I’d got a bit o’ the brave by now an’ I asked our visitor why Prescients with all their high Smart’n’all want to learn ’bout us Valleysmen? What could we poss’bly teach her what she din’t know? The learnin’ mind is the livin’ mind, Meronym said, an’ any sort o’ Smart is truesome Smart, old Smart or new, high Smart or low. No un but me see the arrows o’ flatt’ry them words fired, or how this crafty spyer was usin’ our ign’rance to fog her true ‘tentions, so I follered my first question with this pokerer: But you Prescients got more greatsome’n’mighty Smart’n this Hole World, yay? Oh, so slywise she picked her words! We got more’n the tribes o’ Ha-Why, less’n Old Uns b’fore the Fall. See? Don’t say a hole lot does it, nay?
The reason why I go into this whole long plot summary/text example is that I just enjoy seeing the variance between the writing styles all laid out, not to mention the subtle connections to the previous stories. Why is it that I tired of heavy dialect in Huckleberry Finn, but ate it up in this book? Was it because it was only one section, a mere 70 pages? Because I was already in love with this book having read the previous 238 pages? Because after reading Mitchell’s most recent book last year, I already wanted to hug his face off? It’s probably all of these things. (That and a cranky once-upon-a-time high-schooler averse to classics is unlikely to pay too much attention to Huck, I reckon.)
“Sloosha’s Crossin'” occurs in the middle of the book and resolves entirely in one spectacular piece. From there, we move backwards, listening again to the orison of Somni-451, then back still until we reach Ewing again. Threads come together, holy shit moments abound. In his cover blurb, Michael Chabon compares the book to “a series of nested dolls or Chinese boxes,” which is quite apt. I feel like there are endless packages to unwrap within these pages. Not everyone could write a book like Cloud Atlas, never mind do it so well.

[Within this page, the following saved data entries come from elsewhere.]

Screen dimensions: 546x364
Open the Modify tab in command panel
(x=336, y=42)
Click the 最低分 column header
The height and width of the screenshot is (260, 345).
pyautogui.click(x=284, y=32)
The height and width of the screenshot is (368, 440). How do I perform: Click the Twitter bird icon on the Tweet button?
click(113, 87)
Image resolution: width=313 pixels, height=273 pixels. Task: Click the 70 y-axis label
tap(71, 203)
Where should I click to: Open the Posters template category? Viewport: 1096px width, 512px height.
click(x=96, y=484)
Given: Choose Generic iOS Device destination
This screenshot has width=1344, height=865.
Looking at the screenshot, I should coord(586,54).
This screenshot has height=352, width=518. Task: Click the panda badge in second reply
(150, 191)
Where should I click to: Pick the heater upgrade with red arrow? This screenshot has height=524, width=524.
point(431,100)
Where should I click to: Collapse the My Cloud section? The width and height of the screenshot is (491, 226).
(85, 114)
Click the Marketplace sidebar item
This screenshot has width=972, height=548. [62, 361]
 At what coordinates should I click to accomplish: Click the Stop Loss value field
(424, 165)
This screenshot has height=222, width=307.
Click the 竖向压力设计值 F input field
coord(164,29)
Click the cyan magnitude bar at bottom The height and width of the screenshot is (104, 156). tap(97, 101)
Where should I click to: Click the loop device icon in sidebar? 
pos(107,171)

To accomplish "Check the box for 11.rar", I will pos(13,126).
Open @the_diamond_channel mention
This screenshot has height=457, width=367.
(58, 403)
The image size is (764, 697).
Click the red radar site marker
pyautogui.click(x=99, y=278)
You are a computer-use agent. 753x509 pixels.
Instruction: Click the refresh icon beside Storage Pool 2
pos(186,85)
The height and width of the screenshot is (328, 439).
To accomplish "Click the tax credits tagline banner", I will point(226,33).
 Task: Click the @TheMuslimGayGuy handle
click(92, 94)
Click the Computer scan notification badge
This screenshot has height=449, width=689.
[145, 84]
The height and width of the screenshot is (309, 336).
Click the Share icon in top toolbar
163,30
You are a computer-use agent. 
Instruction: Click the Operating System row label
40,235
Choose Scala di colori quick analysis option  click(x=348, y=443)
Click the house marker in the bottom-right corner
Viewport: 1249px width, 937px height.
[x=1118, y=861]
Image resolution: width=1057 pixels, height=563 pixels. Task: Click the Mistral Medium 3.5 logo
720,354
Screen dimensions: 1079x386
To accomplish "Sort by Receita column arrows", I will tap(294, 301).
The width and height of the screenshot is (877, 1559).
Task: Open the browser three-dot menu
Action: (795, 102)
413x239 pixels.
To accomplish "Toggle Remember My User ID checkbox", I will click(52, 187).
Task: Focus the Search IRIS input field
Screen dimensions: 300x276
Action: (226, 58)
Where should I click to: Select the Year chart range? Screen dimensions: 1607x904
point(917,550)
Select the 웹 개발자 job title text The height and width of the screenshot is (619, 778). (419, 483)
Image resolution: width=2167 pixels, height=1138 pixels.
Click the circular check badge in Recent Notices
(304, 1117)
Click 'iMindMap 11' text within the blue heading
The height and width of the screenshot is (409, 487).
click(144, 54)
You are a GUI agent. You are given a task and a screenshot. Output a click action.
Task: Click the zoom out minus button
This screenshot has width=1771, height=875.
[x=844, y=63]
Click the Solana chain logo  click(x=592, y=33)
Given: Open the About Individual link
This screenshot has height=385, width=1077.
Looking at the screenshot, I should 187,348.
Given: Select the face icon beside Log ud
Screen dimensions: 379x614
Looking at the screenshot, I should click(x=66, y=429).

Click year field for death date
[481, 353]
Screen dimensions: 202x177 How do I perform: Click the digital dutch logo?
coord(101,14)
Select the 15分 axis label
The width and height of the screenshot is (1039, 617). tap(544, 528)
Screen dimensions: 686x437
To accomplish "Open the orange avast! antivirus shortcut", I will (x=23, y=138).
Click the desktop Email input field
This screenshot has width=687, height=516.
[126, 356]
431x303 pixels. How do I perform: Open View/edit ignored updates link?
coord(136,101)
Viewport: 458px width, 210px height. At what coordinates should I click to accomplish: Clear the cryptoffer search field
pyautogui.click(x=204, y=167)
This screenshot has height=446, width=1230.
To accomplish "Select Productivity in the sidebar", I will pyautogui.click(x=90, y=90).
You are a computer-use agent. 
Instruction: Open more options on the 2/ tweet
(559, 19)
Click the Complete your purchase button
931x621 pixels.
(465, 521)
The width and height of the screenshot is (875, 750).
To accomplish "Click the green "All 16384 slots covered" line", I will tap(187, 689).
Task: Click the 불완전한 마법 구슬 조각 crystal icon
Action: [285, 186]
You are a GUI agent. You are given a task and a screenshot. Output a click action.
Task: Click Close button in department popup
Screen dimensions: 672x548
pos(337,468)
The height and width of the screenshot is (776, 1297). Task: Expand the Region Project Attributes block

Honestly, we know I could keep going on. I could talk more about the idea of progress, our humanity, our unruly way of cutting off our noses to spite our faces, and also the great beauty and interconnectedness of the world. The remarkable unseen energy that floats through us all is endlessly fascinating to me, and should other readers of this book want to talk specifics, book club-style (side of wine-soaked aha! Moments optional), you’ve got the comment section right here.
Somewhat predictably, I’m going to have to resist the urge to fall down the David Mitchell back catalog rabbit hole for a little while longer while I move through other reading piles I’ve accumulated. Three other novels of his await, and perhaps its better that I break up the bouts of online gushing. They will come though, and I will enjoy every moment.